Das von den meisten Papierkünstlern verpönte, „unedle“ Zeitungspapier findet bei Birgit Särmö-Woll gerade durch die mindere Qualität seine Bestimmung: Das Material mit kurzem Verfallsdatum macht sie zum Sinnbild der Vergänglichkeit, das aus einer Vanitas-Allegorie stammen könnte.
Transparentpapier – Zeitungspapier; ein Holzrahmen um eine „Schraffur“ aus Birkenzweigen; ein Ei in einer aus Papierschnur gestrickten Masche; Zaunlatten mit Verbindungstücken aus Zeitungspapier; Birkenzweige, wie eine Strohpuppe mit Zeitungspapier umhüllt ... Wie in einem Zwiegespräch beginnen die unbetitelten Dinge dennoch ganze Geschichten zu erzählen. Aus Assoziationen leihen die Papier- und Holzstücke sich ihre vorübergehenden Identitäten, unverbindlich, für die Zeit eines Gedankens, der an einen anderen Gedanken anknüpft. Keine der Geschichten ist zu Ende erzählt. Ein anderer Gedanke, eine andere Erfahrung, die Du einbringst, ändert die Erzählung. In Finnland kommt es vor, erzählte einmal die Künstlerin, dass das Kind nach der Geburt einen „vorläufigen“ Namen bekommt, der vielleicht später behalten oder durch anderen ersetzt wird.

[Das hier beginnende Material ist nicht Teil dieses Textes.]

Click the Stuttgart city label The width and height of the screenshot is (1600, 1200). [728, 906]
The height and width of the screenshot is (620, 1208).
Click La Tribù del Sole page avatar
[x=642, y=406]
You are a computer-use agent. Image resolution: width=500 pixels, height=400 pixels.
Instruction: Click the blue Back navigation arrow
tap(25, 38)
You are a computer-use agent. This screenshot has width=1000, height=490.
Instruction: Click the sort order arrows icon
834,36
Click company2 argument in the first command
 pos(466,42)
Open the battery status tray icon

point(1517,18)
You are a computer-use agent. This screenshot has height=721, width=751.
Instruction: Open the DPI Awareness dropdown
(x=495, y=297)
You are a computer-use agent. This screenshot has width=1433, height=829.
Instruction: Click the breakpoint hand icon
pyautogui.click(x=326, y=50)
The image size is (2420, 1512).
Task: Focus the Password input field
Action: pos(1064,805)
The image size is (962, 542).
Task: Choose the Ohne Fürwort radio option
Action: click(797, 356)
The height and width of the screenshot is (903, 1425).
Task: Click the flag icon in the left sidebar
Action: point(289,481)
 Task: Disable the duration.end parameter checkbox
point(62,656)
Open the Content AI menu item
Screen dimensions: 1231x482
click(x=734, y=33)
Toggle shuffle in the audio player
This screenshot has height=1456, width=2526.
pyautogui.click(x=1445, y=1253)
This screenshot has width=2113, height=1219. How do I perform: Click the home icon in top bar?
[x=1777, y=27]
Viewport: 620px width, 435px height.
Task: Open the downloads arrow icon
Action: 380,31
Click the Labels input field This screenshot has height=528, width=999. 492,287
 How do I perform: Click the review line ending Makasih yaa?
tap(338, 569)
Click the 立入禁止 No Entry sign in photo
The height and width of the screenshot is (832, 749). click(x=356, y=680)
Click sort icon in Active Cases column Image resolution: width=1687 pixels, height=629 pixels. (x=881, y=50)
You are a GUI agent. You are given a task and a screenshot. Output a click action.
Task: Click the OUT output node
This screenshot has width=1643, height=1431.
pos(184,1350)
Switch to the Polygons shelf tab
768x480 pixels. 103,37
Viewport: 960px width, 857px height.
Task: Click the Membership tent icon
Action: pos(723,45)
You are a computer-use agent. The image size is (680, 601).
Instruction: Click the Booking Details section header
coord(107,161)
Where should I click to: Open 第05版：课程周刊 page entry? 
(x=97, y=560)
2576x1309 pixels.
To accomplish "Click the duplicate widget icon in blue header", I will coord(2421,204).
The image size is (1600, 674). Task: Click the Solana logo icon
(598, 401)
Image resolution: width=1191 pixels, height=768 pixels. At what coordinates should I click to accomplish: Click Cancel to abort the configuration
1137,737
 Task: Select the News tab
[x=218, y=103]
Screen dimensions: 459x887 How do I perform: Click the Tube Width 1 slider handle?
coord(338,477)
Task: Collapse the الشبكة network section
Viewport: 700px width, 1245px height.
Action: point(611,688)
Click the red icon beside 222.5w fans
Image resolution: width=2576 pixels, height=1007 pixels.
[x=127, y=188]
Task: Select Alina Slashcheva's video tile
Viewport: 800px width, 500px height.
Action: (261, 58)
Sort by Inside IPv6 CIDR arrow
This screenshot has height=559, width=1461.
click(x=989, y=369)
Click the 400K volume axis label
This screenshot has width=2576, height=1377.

Am Ende bleibt von diesen Erzählungen die Erinnerung an etwas Wesentliches und doch Flüchtiges, was aus Papier und Holz bestanden hat. Um diese Geschichten nochmals zu hören, musst Du sie erneut erzählen.

In diesem Sinne sind die „Fundstücke“ von Birgit Särmö-Woll ein Beispiel für die verloren geglaubte Interesselosigkeit der Kunst. Du kannst die Gegenstände dieser Kunst auf deine Weise entdecken und empfinden – aber behalten, besitzen, sie für dich nützlich machen, das kannst Du nicht. In der Kunst gibt es keine Symmetrie eines Kaufvertrages oder eines Input – Outputs Systems. Denn die Kunst-Erfahrung ist nicht symmetrisch, es entsteht dabei immer ein Rest, wie die Tristesse nach dem Moment des Glücks.

W. Sztaba, März 2009

Birgit Särmö-Woll
geb. 1949 in Finnland
Designerin. Studium an der HFG in Pforzheim und Offenbach.
Lebt und arbeitet in Deutschland und Finnland.